For quite some time now, my order of reading stuff off the Internet starts off with four lawprof blogs: Instapundit (Reynolds), Volokh Conspiracy, Althouse, and Legal Insurrection (Jacobson). Drudge used to be first, until he sold out and the blog became irrelevant. You could be forgiven if you didn’t know that either Reynolds or Althouse were/had been law profs, just by reading their blogs. It’s their voices that I like. I discovered blogs through Eugene Volokh - we knew each other before that from the Cyberlaw-L listserve group, and Mark Lemley’s Cyber Law conferences in Austin, in the 1990s, when he was at UT. I continue to be interested in the legal topics he writes about (personally), though some of his Conspiracy bloggers can be quite pedantic. And I started following LI when Andrew Branca was following the George Zimmerman SD case closely there.

It’s Ann’s mind that I find so compelling, as evidenced by her writing. I think that I would have been attracted to her, like a bee to honey, if we had gone to the same college (she’s 3 months younger), before either of us had gone to law school. Yet, I suspect that she would have been well out of my reach, as several of my female classmates were (and all went on to prominence). And, yes, I was never a leftist, even in college, when protesting was so in vogue. But that just make’s Ann more interesting - a somewhat recovered ivory tower leftist.

Do I always see where she is going with her posts? Of course not. Many of us don’t. One of the things that many very bright people can do is make intuitive leaps, that the less fortunately endowed cannot easily follow. Sometimes it takes nudging on her part to see where she was trying to go. Often I can though, and greatly enjoy what she ties together.

Joe Smith said...

I wondered why you didn't post my comment : )

Joe Smith said...

Seriously, all spammers (email, phone, etc.) should be rounded up and prosecuted.

#### Exercise set:
1. According to the blog comment, through whom did its writer discover blogs?
2. Reproduce the blog comment word for word between "Do I always" and "up and prosecuted.", inclusive.
The records can be set aside; they aren't needed here.

#### Source data:
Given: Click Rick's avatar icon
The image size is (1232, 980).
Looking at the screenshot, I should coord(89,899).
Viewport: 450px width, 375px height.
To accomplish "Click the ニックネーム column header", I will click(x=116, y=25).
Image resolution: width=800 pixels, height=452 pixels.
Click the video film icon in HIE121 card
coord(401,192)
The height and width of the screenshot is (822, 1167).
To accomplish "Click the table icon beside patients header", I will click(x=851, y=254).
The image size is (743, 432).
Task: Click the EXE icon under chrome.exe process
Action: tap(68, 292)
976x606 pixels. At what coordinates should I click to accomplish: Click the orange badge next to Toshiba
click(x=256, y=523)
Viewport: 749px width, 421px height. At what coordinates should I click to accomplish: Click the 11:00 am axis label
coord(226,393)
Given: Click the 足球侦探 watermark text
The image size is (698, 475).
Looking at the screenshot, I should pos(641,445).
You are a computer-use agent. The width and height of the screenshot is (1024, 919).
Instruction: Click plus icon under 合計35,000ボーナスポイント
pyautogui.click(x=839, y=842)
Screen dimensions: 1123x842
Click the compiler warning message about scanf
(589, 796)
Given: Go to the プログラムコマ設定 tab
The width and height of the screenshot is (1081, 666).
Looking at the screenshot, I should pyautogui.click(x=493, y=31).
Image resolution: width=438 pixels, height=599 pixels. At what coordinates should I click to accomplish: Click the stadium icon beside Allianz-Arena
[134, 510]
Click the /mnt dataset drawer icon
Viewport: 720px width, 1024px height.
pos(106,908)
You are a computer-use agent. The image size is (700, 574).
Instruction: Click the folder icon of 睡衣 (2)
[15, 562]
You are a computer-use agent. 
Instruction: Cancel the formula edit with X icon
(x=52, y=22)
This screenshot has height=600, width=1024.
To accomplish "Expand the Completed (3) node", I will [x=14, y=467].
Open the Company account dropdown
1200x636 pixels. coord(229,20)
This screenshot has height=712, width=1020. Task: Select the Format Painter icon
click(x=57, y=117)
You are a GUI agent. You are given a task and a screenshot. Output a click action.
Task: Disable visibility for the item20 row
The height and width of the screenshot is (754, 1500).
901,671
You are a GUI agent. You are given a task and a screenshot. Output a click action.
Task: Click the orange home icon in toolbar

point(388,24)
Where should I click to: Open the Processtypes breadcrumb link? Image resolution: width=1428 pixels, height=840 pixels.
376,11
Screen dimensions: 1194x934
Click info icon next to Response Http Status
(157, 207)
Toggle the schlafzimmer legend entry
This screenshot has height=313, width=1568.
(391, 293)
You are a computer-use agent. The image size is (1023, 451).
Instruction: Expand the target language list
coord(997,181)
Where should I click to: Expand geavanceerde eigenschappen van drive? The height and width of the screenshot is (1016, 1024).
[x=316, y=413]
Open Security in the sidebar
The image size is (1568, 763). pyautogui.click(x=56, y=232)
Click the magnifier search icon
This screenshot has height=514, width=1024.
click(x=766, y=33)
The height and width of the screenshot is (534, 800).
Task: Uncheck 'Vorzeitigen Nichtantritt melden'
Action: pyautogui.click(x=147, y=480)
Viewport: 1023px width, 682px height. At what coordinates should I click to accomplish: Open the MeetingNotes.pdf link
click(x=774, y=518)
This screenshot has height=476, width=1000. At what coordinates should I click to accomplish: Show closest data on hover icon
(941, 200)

#### Solutions to the problems:
1. Eugene Volokh

2.
Do I always see where she is going with her posts? Of course not. Many of us don’t. One of the things that many very bright people can do is make intuitive leaps, that the less fortunately endowed cannot easily follow. Sometimes it takes nudging on her part to see where she was trying to go. Often I can though, and greatly enjoy what she ties together.

Joe Smith said...

I wondered why you didn't post my comment : )

Joe Smith said...

Seriously, all spammers (email, phone, etc.) should be rounded up and prosecuted.